● **Instructions to follow**: In the part of the material from the line containing "How do I perform: Expand" through the end, put "menu" in place of "dropdown" and give those lines again with nothing else changed. Leave the pictures out.
○ ○ ○
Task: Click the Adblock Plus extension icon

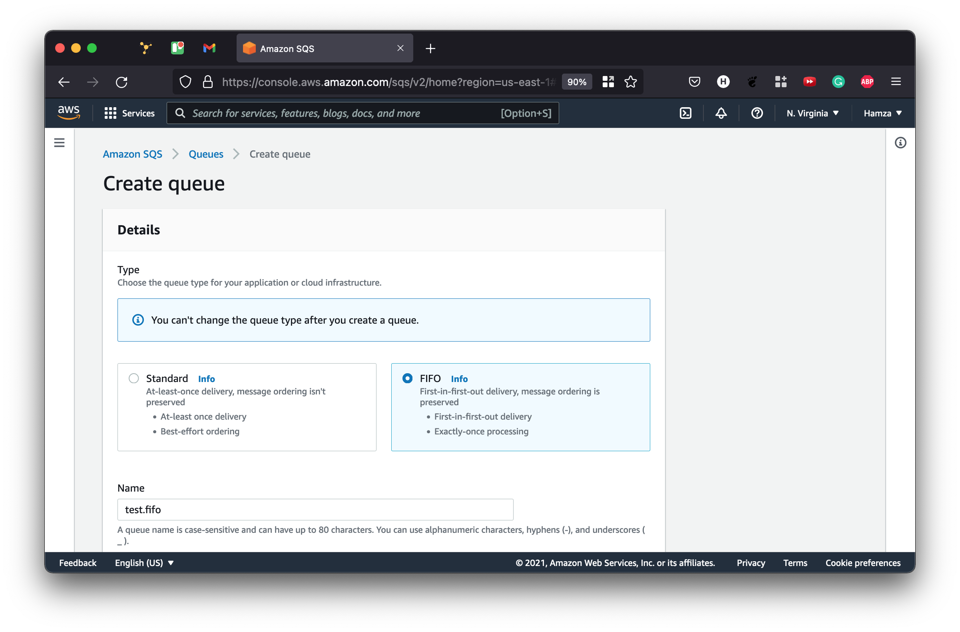Action: [867, 82]
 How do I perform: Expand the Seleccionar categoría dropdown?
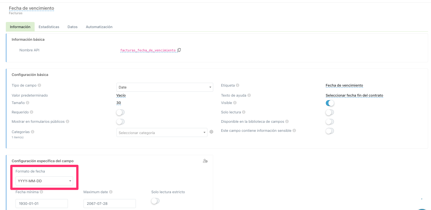tap(161, 133)
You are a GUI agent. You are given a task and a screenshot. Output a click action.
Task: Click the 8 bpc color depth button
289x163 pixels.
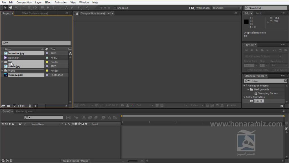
○ ○ ○
● **Exercise solution**:
 How do I perform: Expand the Seleccionar categoría menu?
tap(161, 133)
You are a GUI agent. You are given a task and a screenshot. Output a click action.
Task: Click the 8 bpc color depth button
289x163 pixels.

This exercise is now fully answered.